§ **Quoted text**
____________
The most direct lever is improving the accuracy of the daily production estimate. Accurate SKU-level forecasting reduces overproduction for walk-in demand. Integrating pre-orders and custom orders into the same ticket ensures production accounts for all known demand before the baking cycle begins. Tracking end-of-day waste by item and location over time also reveals which SKUs are consistently over-produced, allowing for systematic adjustment.
What data do bakeries need to start using demand forecasting?
At minimum, a clean history of sales by item and location, typically from the POS, covering at least several months. The more consistent the historical data, the more reliable the initial forecast. Bakeries that have recently changed their POS system or re-mapped SKUs may need to work through a data-cleaning period first, but even a few months of clean data is usually enough to begin generating useful forecasts for high-volume items.
____________
§ **Short exercise 1**
In the bakery forecasting text, what does accurate SKU-level forecasting reduce?
§ **Short exercise 2**
Reproduce the stretch of the bakery forecasting text from "The most direct" through "for systematic adjustment.".
§ **Short exercise 3**
Decide whether each statement agrees with the bakery forecasting text, answering yes or no and quoting the words that settle it: (a) The sales history should cover at least several months. (b) Tracking end-of-day waste shows which SKUs are consistently under-produced. (c) Bakeries that recently changed their POS system may first need a data-cleaning period.
The material isn't needed for anything here.

§ **Given information**
____________
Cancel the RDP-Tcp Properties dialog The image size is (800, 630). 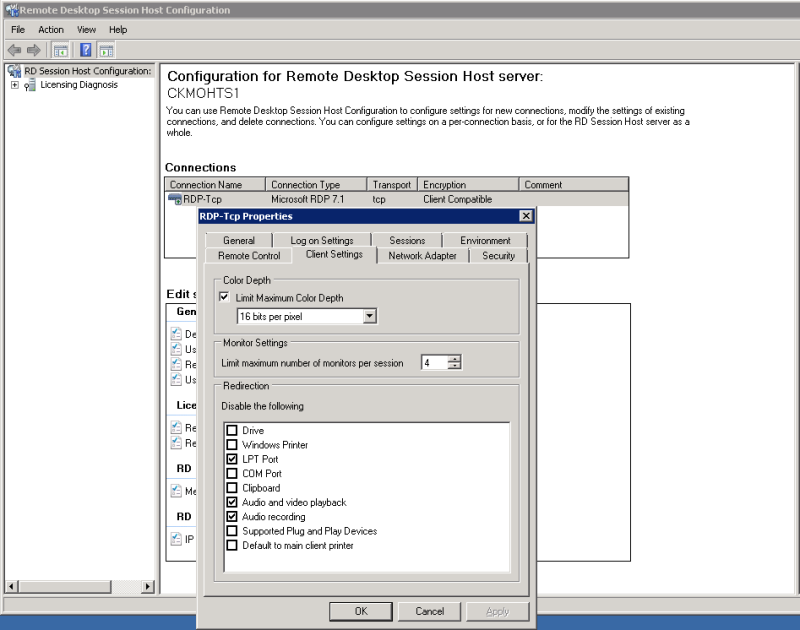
____________
§ **Correct response 1**
Overproduction for walk-in demand.

§ **Correct response 2**
The most direct lever is improving the accuracy of the daily production estimate. Accurate SKU-level forecasting reduces overproduction for walk-in demand. Integrating pre-orders and custom orders into the same ticket ensures production accounts for all known demand before the baking cycle begins. Tracking end-of-day waste by item and location over time also reveals which SKUs are consistently over-produced, allowing for systematic adjustment.

§ **Correct response 3**
(a) Yes: "covering at least several months"
(b) No: "reveals which SKUs are consistently over-produced"
(c) Yes: "Bakeries that have recently changed their POS system or re-mapped SKUs may need to work through a data-cleaning period first"